Give the records again in full, exactly as written.

[[ DATA SUPPLIED, beginning ]]

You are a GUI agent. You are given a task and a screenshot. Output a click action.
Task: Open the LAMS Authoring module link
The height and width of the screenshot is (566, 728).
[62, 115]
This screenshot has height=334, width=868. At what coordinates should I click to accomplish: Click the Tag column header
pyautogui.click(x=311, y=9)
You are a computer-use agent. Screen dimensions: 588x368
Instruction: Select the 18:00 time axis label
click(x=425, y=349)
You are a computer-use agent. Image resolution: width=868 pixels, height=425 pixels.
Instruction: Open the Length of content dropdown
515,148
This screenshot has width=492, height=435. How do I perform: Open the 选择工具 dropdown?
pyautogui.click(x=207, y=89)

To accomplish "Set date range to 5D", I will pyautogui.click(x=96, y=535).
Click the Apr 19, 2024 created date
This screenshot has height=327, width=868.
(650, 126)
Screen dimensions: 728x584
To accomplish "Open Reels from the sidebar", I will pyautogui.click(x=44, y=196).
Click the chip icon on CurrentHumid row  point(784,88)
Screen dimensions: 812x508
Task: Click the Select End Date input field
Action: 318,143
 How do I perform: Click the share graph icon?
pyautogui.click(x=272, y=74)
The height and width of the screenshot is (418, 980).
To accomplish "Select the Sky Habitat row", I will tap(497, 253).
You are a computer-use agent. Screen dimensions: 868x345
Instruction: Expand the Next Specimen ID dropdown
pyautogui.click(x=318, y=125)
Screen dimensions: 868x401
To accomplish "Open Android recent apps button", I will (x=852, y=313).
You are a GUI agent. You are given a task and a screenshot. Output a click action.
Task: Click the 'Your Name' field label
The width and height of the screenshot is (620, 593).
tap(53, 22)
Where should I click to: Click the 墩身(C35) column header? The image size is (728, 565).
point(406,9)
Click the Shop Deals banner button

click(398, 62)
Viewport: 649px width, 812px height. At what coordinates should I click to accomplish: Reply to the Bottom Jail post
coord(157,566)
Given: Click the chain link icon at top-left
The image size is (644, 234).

[[ DATA SUPPLIED, end ]]

EXPECTED ANSWER:
You are a GUI agent. You are given a task and a screenshot. Output a click action.
Task: Open the LAMS Authoring module link
The height and width of the screenshot is (566, 728).
[62, 115]
This screenshot has height=334, width=868. At what coordinates should I click to accomplish: Click the Tag column header
pyautogui.click(x=311, y=9)
You are a computer-use agent. Screen dimensions: 588x368
Instruction: Select the 18:00 time axis label
click(x=425, y=349)
You are a computer-use agent. Image resolution: width=868 pixels, height=425 pixels.
Instruction: Open the Length of content dropdown
515,148
This screenshot has width=492, height=435. How do I perform: Open the 选择工具 dropdown?
pyautogui.click(x=207, y=89)

To accomplish "Set date range to 5D", I will pyautogui.click(x=96, y=535).
Click the Apr 19, 2024 created date
This screenshot has height=327, width=868.
(650, 126)
Screen dimensions: 728x584
To accomplish "Open Reels from the sidebar", I will pyautogui.click(x=44, y=196).
Click the chip icon on CurrentHumid row  point(784,88)
Screen dimensions: 812x508
Task: Click the Select End Date input field
Action: 318,143
 How do I perform: Click the share graph icon?
pyautogui.click(x=272, y=74)
The height and width of the screenshot is (418, 980).
To accomplish "Select the Sky Habitat row", I will tap(497, 253).
You are a computer-use agent. Screen dimensions: 868x345
Instruction: Expand the Next Specimen ID dropdown
pyautogui.click(x=318, y=125)
Screen dimensions: 868x401
To accomplish "Open Android recent apps button", I will (x=852, y=313).
You are a GUI agent. You are given a task and a screenshot. Output a click action.
Task: Click the 'Your Name' field label
The width and height of the screenshot is (620, 593).
tap(53, 22)
Where should I click to: Click the 墩身(C35) column header? The image size is (728, 565).
point(406,9)
Click the Shop Deals banner button

click(398, 62)
Viewport: 649px width, 812px height. At what coordinates should I click to accomplish: Reply to the Bottom Jail post
coord(157,566)
Given: Click the chain link icon at top-left
The image size is (644, 234).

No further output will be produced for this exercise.